START Exercise data

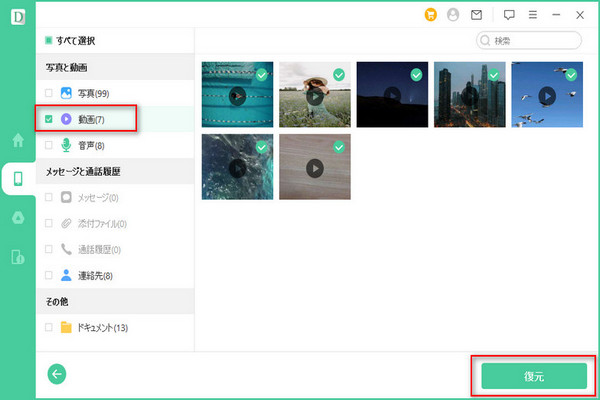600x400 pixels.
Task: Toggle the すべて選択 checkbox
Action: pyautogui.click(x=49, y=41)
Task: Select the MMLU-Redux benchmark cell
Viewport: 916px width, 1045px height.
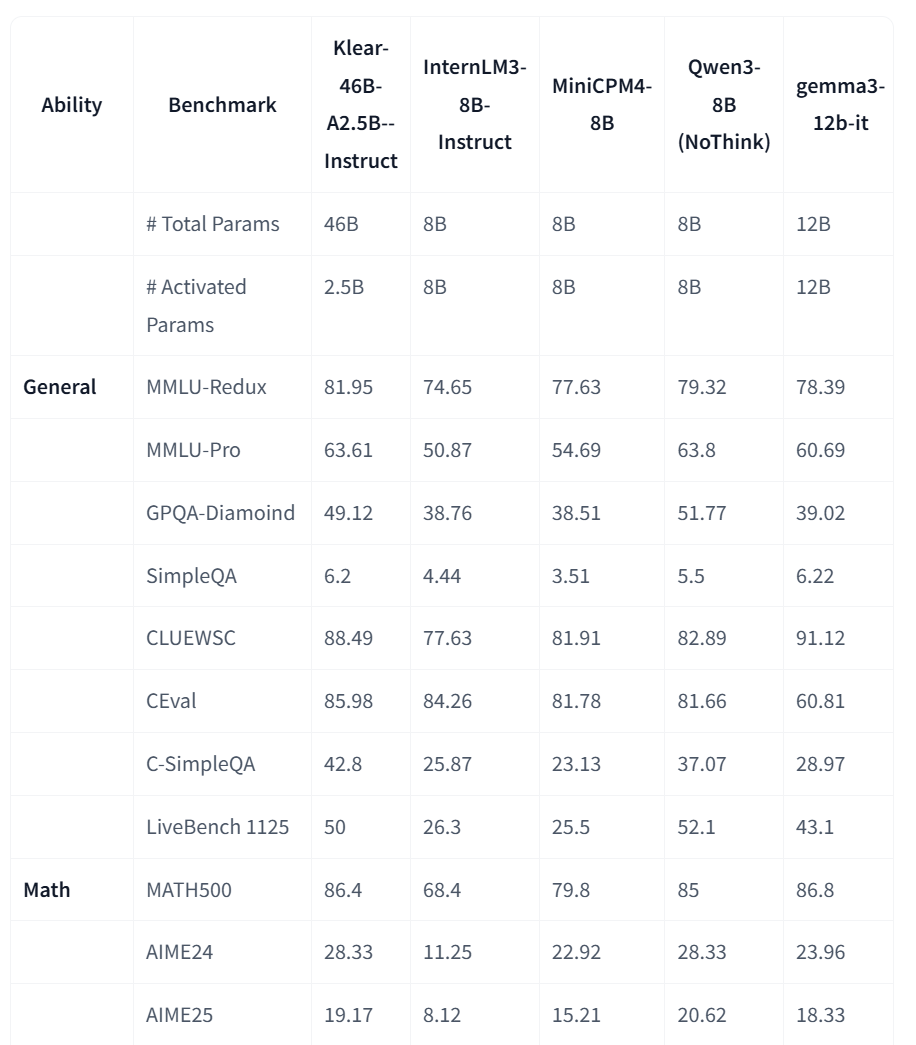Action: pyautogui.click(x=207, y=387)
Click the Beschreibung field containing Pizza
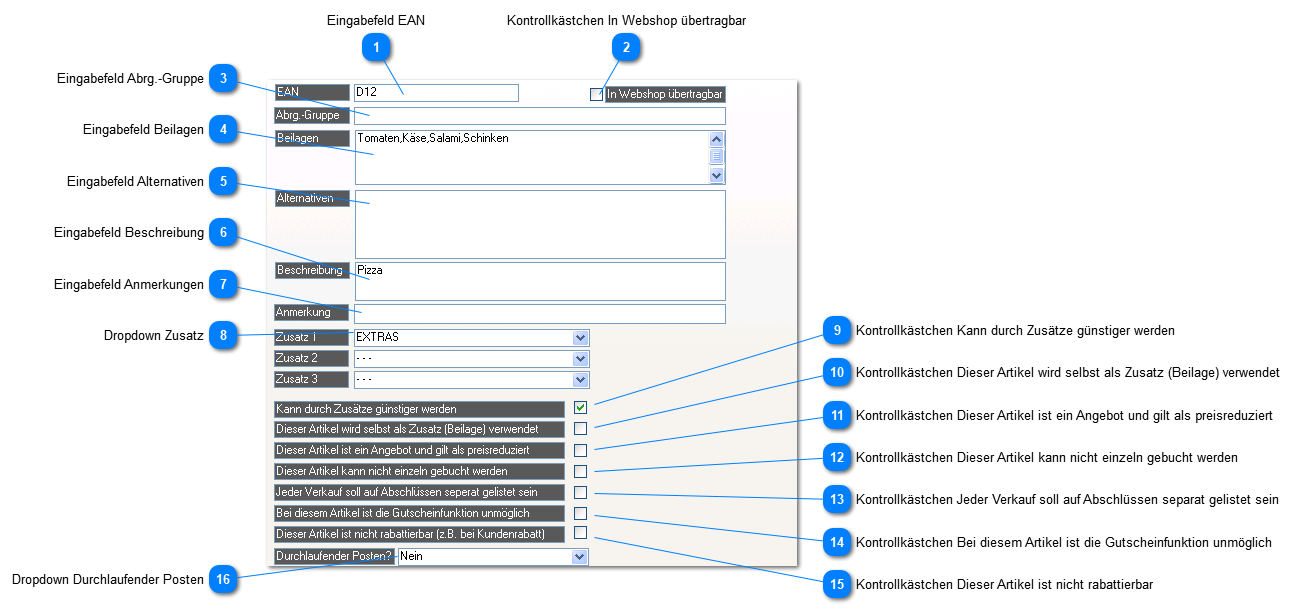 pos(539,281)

END Exercise data

Retype, word for word, only the line holding "Click the Beschreibung field containing Pizza" and the lines after it through the final line of the listing above, and leave every picture out.

Click the Beschreibung field containing Pizza
 pos(539,281)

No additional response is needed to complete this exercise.